**PROBLEM DETAILS**:
In the listing that follows, the lines starting at the one containing "Screen dimensions: 2220x1500" and ending at the one containing "Click the red-suited" are to be returned exactly, both boundary lines included, and no others.

**RECORDS SHOWN**:
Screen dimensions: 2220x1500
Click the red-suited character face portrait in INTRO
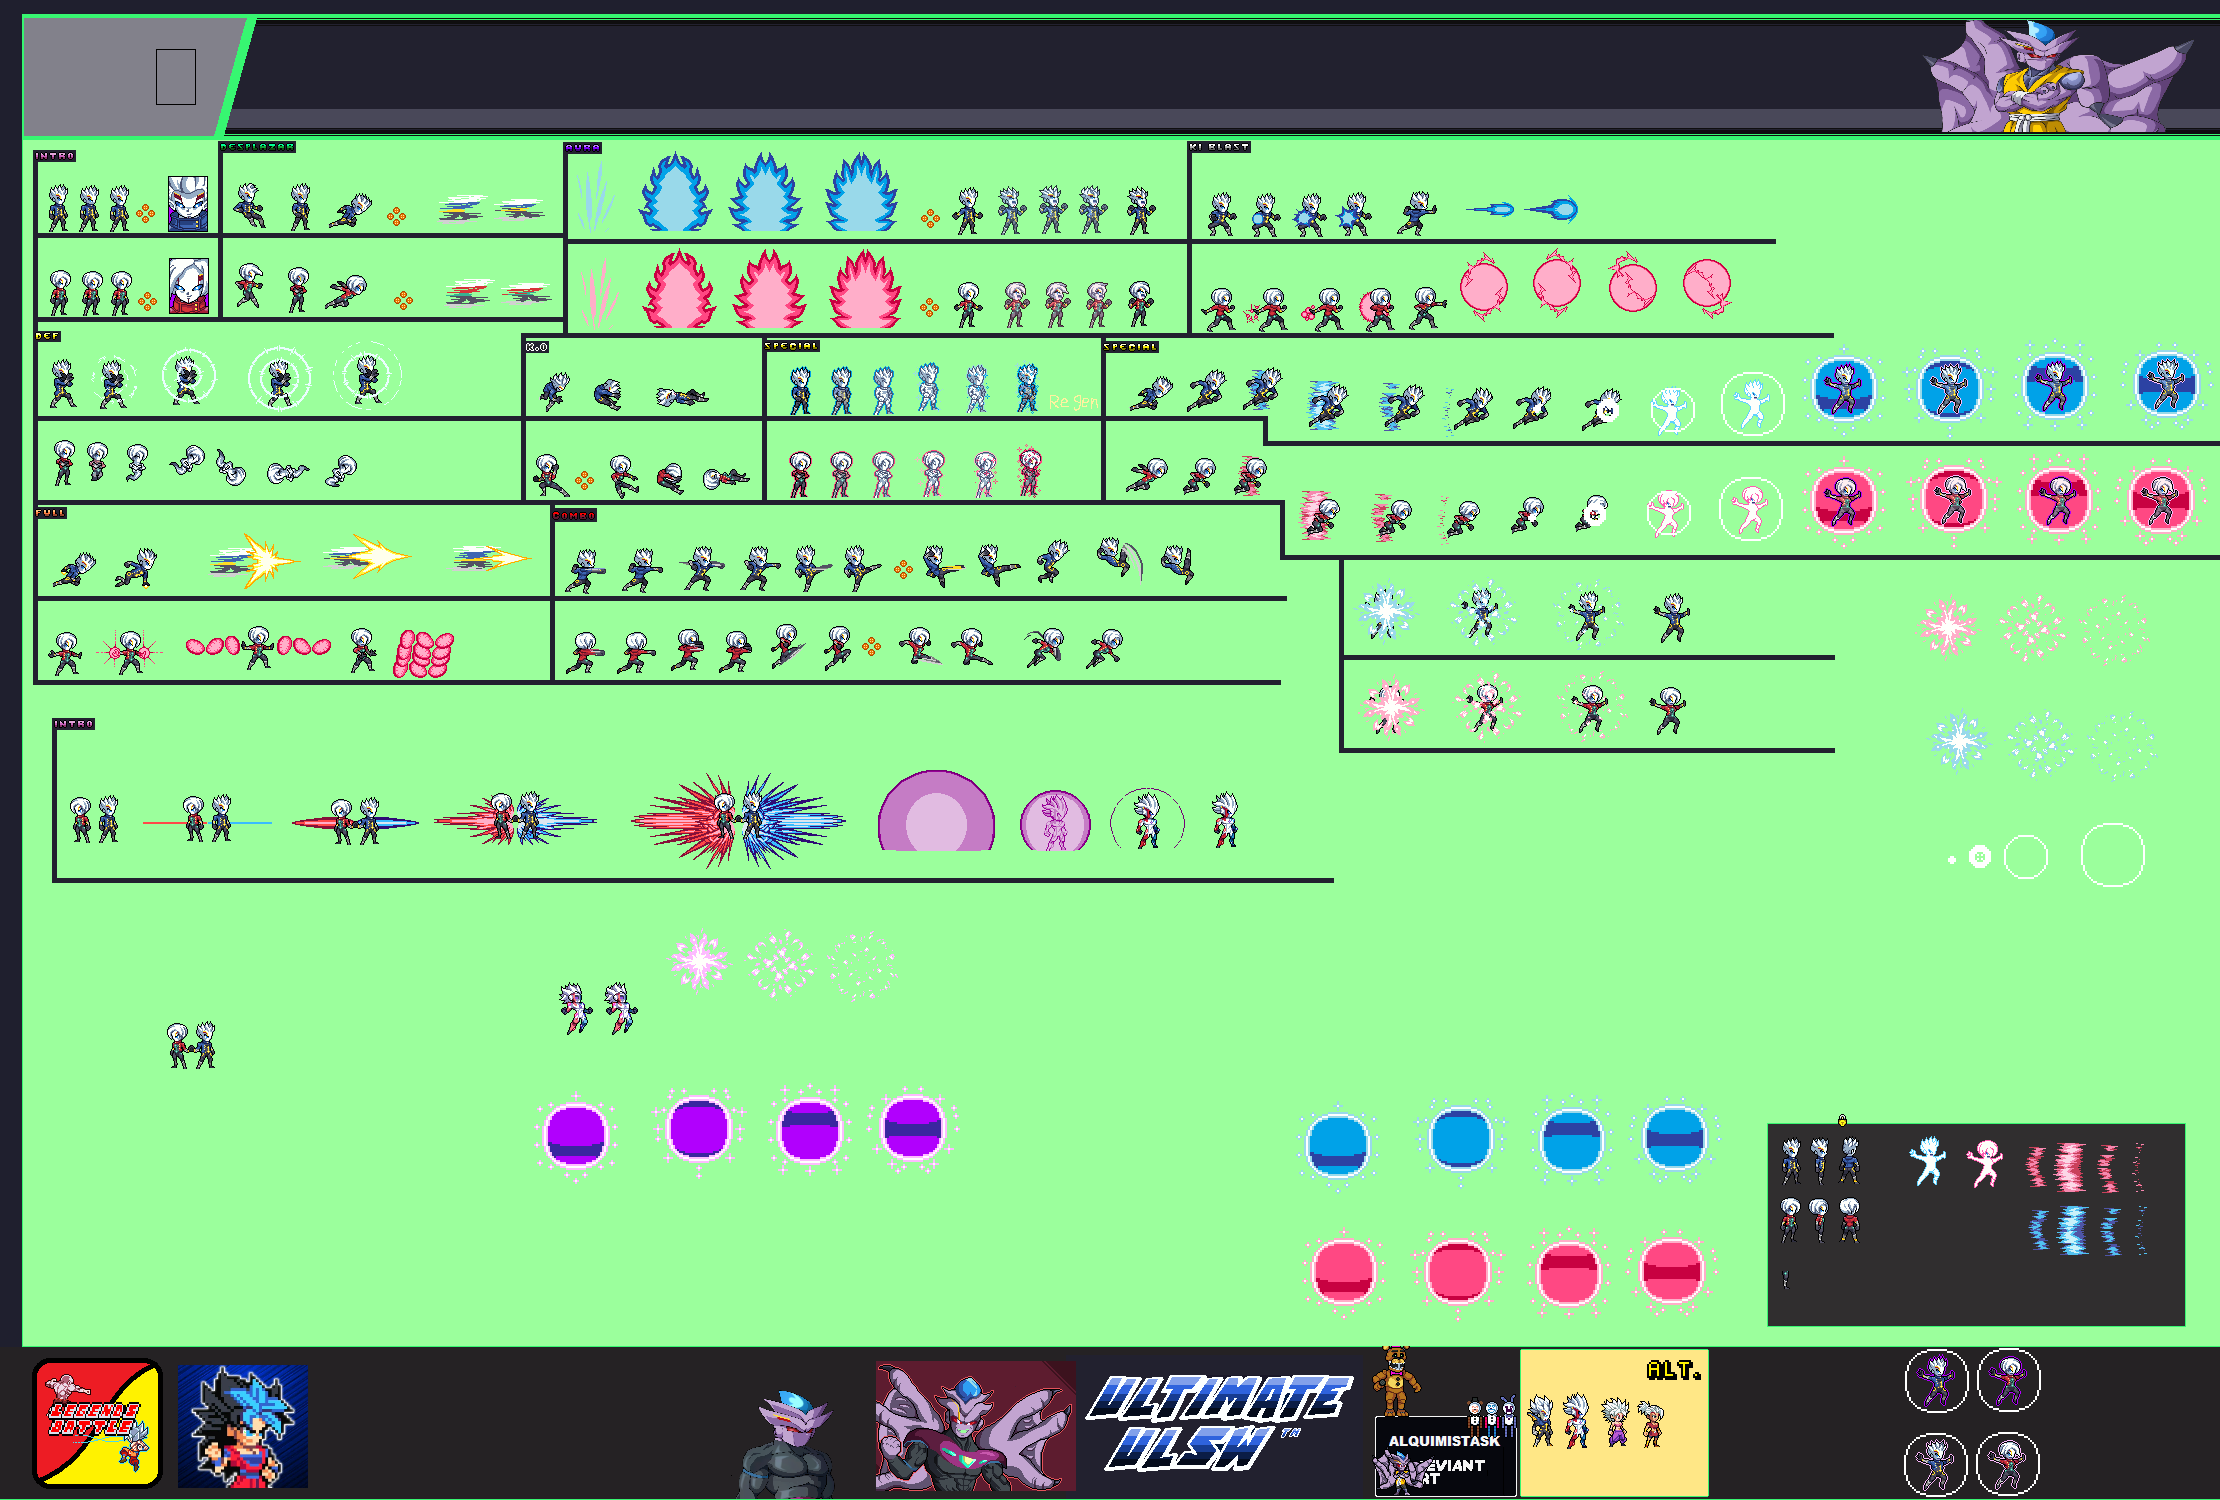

==

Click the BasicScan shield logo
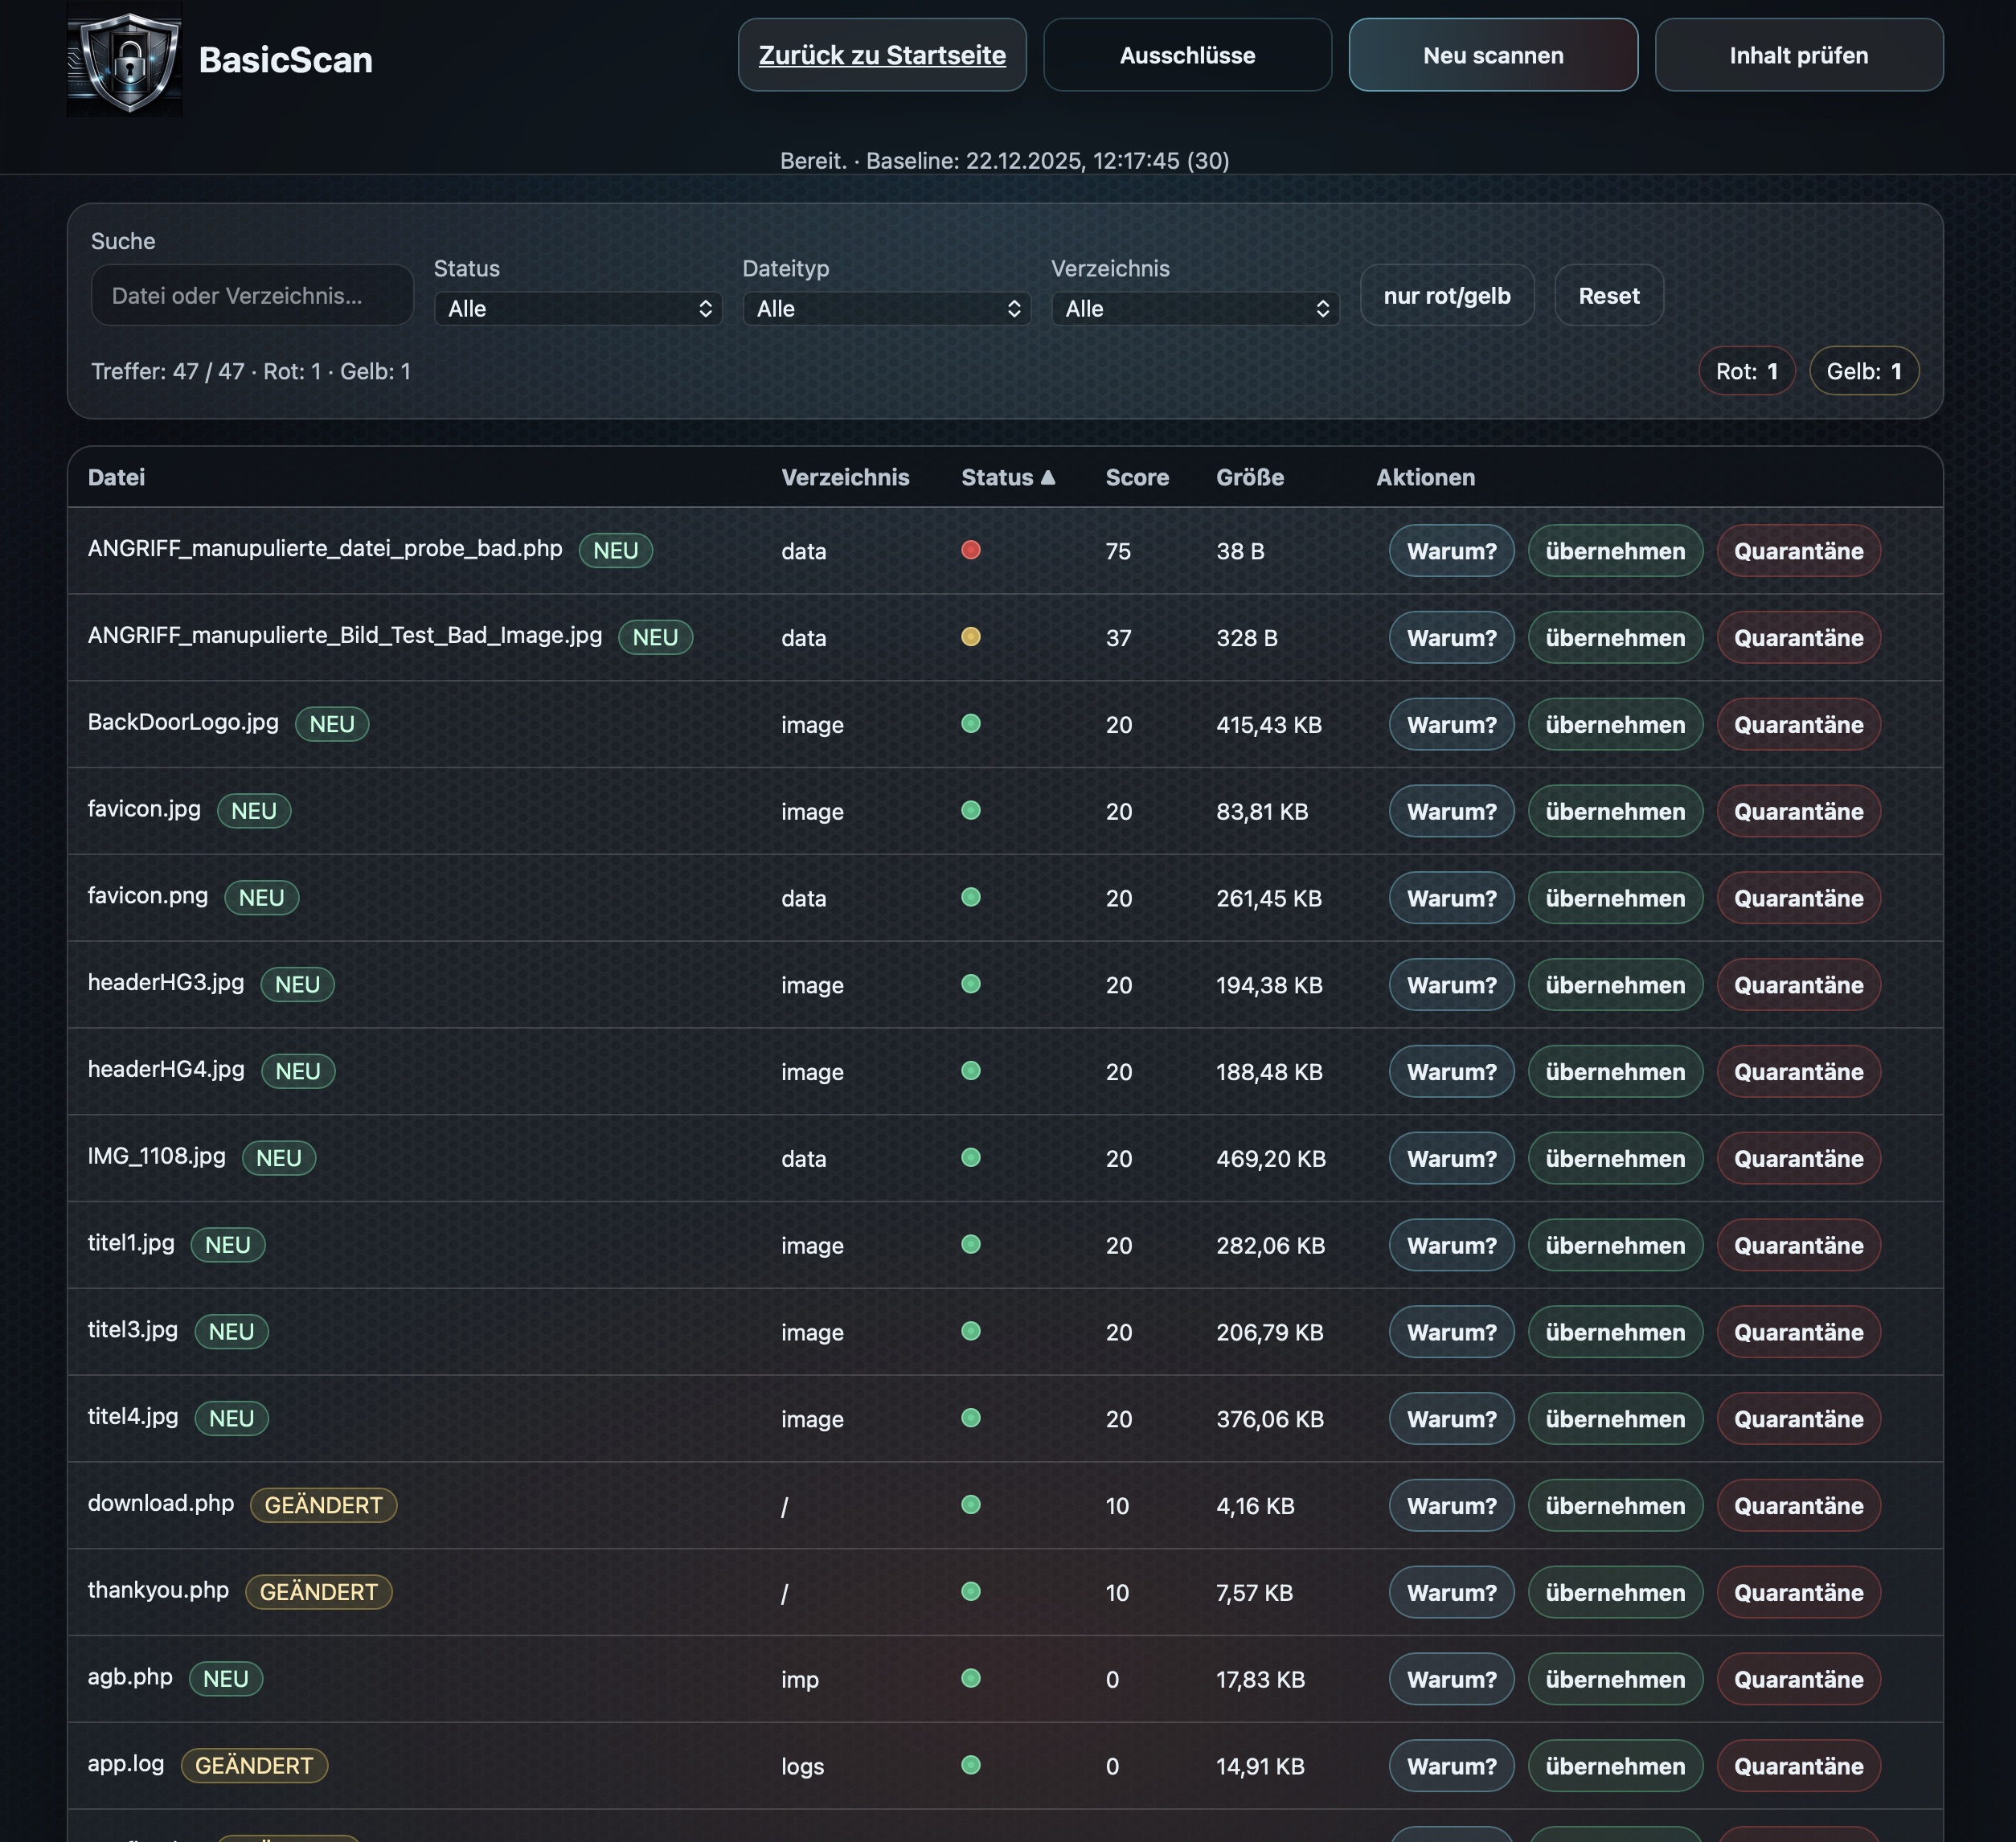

--

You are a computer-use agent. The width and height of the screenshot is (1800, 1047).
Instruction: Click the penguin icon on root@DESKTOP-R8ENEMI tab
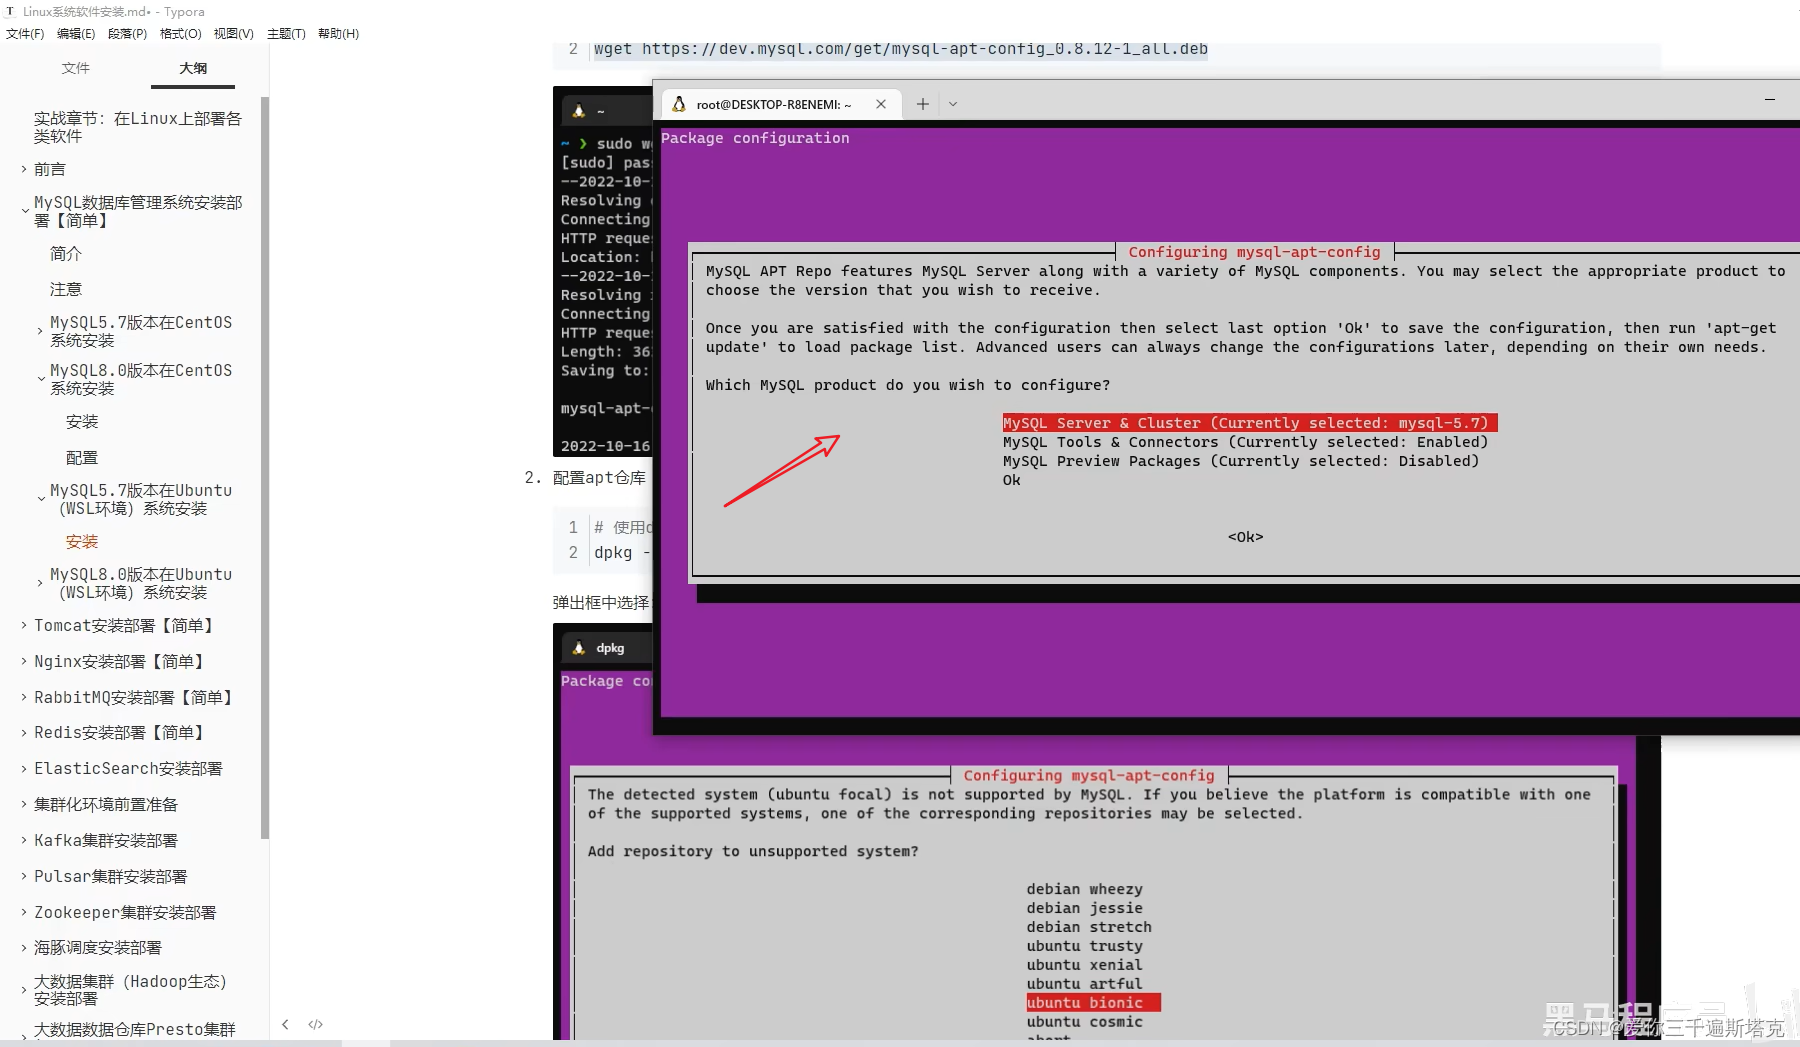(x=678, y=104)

**EXERCISE ANSWER**:
Screen dimensions: 2220x1500
Click the red-suited character face portrait in INTRO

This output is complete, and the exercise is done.